GIVEN TEXT:
_ _ _ _ _ _ _

Victoria arranged for Alamayehu to be buried in the catacombs of St George's Chapel at Windsor Castle. The funeral took place on 21 November 1879, in the presence of Cyril Ransome, Chancellor of the Exchequer Stafford Northcote, General Napier, and Captain Speedy. A brass plaque in the nave of St George's commemorates him and bears the words "I was a stranger and ye took me in", and Alamayehu's body was buried in a brick vault in the catacombs west of the chapel.

In 2007, the Ethiopian government requested the return of Alemayehu's remains for reburial in Ethiopia. As of 2023, Buckingham Palace had denied the request, saying that it would be impossible to remove Alemayehu's remains "without disturbing the resting place of a substantial number of others in the vicinity". However, in September 2023, a lock of Alemayehu's hair was returned to Ethiopia, along with other artefacts looted from Magdala; a relative, Fasil Minas, expressed hope that this progress could lead to the eventual repatriation of the Prince's body.

==In popular culture==
Alemayehu's life was the basis of the 2001 play Abyssinia that toured England in a production by Tiata Fahodzi. Written by Adewale Ajadi and directed by Femi Elufowoju Jr., it played in The Other Place in Stratford-upon-Avon, Southwark Playhouse and other regional theatres.

The story of Alemayehu's life is told in the radio play I was a Stranger, by Peter Spafford, which was broadcast on BBC Radio 4 in May 2004. The role of Alemayehu was played by Chiwetel Ejiofor.

The story of Alemayehu's life is also told in the book The Prince Who Walked with Lions by Elizabeth Laird (ISBN 978-0230752436) in March 2012.

In December 2012, Alemayehu was featured in the BBC Radio 4 programme Great Lives, nominated by Ethiopian-British poet Lemn Sissay. Elizabeth Laird was the invited expert.

Ethiopian filmmaker, Selam Bekele, reinterpreted Alemayehu's life in a short experimental film titled Prince of Nowhere. The film features an extended monologue and a closing melody by Ethiopian jazz artist, Meklit Hadero. Bekele's film screened throughout the United States in 2014 and 2015.

In May 2015, Alemayehu's story was told by Sissay on an episode of BBC Radio 4's Lemn Sissay's Homecoming.

The podcast, Stuff the British Stole, hosted by Marc Fennell, featured Prince Alemayehu's life and death, on the July 11, 2023 episode, The Unfinished Prince.

The 2026 Spanish nonfiction book Arte secuestrado: Los mármoles del Partenón, el penacho de Moctezuma y otras historias ocultas de nuestros museos [Abducted Art: The Parthenon Marbles, Moctezuma's Headdress, and Other Hidden Stories from Our Museums] by Catharine Titi and Katia Fach Gómez (Península: ISBN 978-8411004381) discusses the life of Prince Alemayehu and the repatriation of his human remains.

_ _ _ _ _ _ _

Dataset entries

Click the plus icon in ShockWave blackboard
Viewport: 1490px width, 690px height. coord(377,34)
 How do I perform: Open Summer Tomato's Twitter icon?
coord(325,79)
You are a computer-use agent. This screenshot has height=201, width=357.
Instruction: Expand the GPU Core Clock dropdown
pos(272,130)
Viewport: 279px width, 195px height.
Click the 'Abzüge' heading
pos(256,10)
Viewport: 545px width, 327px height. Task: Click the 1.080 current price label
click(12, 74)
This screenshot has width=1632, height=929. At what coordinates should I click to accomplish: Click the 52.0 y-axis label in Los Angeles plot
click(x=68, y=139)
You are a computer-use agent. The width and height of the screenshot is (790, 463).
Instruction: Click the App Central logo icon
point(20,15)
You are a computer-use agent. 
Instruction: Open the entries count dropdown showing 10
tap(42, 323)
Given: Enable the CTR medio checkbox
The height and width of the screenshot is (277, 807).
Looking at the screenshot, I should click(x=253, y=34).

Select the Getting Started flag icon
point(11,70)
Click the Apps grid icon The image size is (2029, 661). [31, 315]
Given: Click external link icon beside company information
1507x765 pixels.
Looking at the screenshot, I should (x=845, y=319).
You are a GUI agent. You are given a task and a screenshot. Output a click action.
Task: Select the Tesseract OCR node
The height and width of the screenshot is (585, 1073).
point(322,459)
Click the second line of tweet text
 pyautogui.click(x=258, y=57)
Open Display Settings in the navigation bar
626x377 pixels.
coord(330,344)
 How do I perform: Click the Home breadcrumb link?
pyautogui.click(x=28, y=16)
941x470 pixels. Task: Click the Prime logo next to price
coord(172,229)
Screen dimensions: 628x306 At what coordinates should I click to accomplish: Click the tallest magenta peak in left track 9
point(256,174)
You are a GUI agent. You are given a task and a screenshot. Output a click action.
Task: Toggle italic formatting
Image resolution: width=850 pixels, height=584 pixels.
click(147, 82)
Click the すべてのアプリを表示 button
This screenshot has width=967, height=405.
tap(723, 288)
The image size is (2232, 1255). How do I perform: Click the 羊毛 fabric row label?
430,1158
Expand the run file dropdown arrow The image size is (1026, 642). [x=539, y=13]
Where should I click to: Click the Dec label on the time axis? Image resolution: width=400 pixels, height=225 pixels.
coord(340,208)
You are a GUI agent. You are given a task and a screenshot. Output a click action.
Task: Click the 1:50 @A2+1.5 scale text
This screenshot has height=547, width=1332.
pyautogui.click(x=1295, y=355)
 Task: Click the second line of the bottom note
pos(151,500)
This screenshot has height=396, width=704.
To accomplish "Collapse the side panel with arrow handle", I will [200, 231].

_ _ _ _ _ _ _

REQUIREMENT 1:
Say whether each statement agrees with the Alemayehu text, answering yes or no and quoting the deciding words: (a) The funeral took place on 21 November 1879. (b) In the radio play I was a Stranger, Alemayehu was played by Lemn Sissay. (c) In September 2023, a lock of Alemayehu's hair was returned to Ethiopia.
REQUIREMENT 2:
Reproduce the passage of the Alemayehu text that begins at the words "In December 2012, Alemayehu" and ends after the words "The Unfinished Prince.".

EXERCISE OUTPUT 1:
(a) Yes: "The funeral took place on 21 November 1879"
(b) No: "The role of Alemayehu was played by Chiwetel Ejiofor."
(c) Yes: "in September 2023, a lock of Alemayehu's hair was returned to Ethiopia"

EXERCISE OUTPUT 2:
In December 2012, Alemayehu was featured in the BBC Radio 4 programme Great Lives, nominated by Ethiopian-British poet Lemn Sissay. Elizabeth Laird was the invited expert.

Ethiopian filmmaker, Selam Bekele, reinterpreted Alemayehu's life in a short experimental film titled Prince of Nowhere. The film features an extended monologue and a closing melody by Ethiopian jazz artist, Meklit Hadero. Bekele's film screened throughout the United States in 2014 and 2015.

In May 2015, Alemayehu's story was told by Sissay on an episode of BBC Radio 4's Lemn Sissay's Homecoming.

The podcast, Stuff the British Stole, hosted by Marc Fennell, featured Prince Alemayehu's life and death, on the July 11, 2023 episode, The Unfinished Prince.